Задача: Обновите листинг целиком, заменив «Locate an element on the screen» на «Find an element on the screen» и оставив всё остальное без изменений.

Данные о целях для клика
——————————

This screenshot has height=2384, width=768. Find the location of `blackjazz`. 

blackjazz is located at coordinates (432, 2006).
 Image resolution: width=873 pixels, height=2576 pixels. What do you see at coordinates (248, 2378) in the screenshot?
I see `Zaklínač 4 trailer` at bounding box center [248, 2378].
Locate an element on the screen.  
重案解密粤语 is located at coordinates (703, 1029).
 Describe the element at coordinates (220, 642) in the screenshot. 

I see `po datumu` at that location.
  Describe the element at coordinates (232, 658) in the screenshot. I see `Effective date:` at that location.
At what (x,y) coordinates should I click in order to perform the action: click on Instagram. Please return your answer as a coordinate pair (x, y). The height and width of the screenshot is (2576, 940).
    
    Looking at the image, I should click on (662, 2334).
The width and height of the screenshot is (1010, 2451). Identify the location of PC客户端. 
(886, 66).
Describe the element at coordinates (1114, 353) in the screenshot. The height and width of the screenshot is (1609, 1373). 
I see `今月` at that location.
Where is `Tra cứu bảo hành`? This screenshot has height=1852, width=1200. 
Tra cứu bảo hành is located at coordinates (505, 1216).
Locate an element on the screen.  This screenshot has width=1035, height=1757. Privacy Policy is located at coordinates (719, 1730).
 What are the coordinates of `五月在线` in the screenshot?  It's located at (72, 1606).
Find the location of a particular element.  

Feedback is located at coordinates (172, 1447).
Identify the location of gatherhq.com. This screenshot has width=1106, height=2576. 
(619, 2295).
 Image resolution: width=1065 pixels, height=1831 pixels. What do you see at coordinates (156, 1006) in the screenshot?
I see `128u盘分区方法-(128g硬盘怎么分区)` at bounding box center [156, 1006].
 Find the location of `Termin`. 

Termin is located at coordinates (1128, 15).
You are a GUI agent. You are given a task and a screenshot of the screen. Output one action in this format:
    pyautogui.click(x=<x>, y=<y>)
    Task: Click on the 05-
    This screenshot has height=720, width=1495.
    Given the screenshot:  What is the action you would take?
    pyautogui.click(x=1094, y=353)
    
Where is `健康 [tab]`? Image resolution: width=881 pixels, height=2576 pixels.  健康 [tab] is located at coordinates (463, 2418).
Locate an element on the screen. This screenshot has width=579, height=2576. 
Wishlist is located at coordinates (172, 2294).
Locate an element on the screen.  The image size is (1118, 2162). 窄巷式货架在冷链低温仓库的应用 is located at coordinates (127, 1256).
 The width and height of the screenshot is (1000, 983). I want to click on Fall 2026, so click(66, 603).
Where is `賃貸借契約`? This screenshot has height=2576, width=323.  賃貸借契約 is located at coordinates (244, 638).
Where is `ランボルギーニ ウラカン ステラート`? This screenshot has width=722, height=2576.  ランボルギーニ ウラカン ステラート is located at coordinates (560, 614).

——————————

Решение задачи:
This screenshot has height=2384, width=768. Find the location of `blackjazz`. 

blackjazz is located at coordinates (432, 2006).
 Image resolution: width=873 pixels, height=2576 pixels. What do you see at coordinates (248, 2378) in the screenshot?
I see `Zaklínač 4 trailer` at bounding box center [248, 2378].
Find an element on the screen.  
重案解密粤语 is located at coordinates (703, 1029).
 Describe the element at coordinates (220, 642) in the screenshot. 

I see `po datumu` at that location.
  Describe the element at coordinates (232, 658) in the screenshot. I see `Effective date:` at that location.
At what (x,y) coordinates should I click in order to perform the action: click on Instagram. Please return your answer as a coordinate pair (x, y). The height and width of the screenshot is (2576, 940).
    
    Looking at the image, I should click on (662, 2334).
The width and height of the screenshot is (1010, 2451). Identify the location of PC客户端. 
(886, 66).
Describe the element at coordinates (1114, 353) in the screenshot. The height and width of the screenshot is (1609, 1373). 
I see `今月` at that location.
Where is `Tra cứu bảo hành`? This screenshot has height=1852, width=1200. 
Tra cứu bảo hành is located at coordinates (505, 1216).
Find an element on the screen.  This screenshot has width=1035, height=1757. Privacy Policy is located at coordinates (719, 1730).
 What are the coordinates of `五月在线` in the screenshot?  It's located at (72, 1606).
Find the location of a particular element.  

Feedback is located at coordinates (172, 1447).
Identify the location of gatherhq.com. This screenshot has width=1106, height=2576. 
(619, 2295).
 Image resolution: width=1065 pixels, height=1831 pixels. What do you see at coordinates (156, 1006) in the screenshot?
I see `128u盘分区方法-(128g硬盘怎么分区)` at bounding box center [156, 1006].
 Find the location of `Termin`. 

Termin is located at coordinates (1128, 15).
You are a GUI agent. You are given a task and a screenshot of the screen. Output one action in this format:
    pyautogui.click(x=<x>, y=<y>)
    Task: Click on the 05-
    This screenshot has height=720, width=1495.
    Given the screenshot:  What is the action you would take?
    pyautogui.click(x=1094, y=353)
    
Where is `健康 [tab]`? Image resolution: width=881 pixels, height=2576 pixels.  健康 [tab] is located at coordinates (463, 2418).
Find an element on the screen. This screenshot has width=579, height=2576. 
Wishlist is located at coordinates (172, 2294).
Find an element on the screen.  The image size is (1118, 2162). 窄巷式货架在冷链低温仓库的应用 is located at coordinates (127, 1256).
 The width and height of the screenshot is (1000, 983). I want to click on Fall 2026, so click(66, 603).
Where is `賃貸借契約`? This screenshot has height=2576, width=323.  賃貸借契約 is located at coordinates (244, 638).
Where is `ランボルギーニ ウラカン ステラート`? This screenshot has width=722, height=2576.  ランボルギーニ ウラカン ステラート is located at coordinates (560, 614).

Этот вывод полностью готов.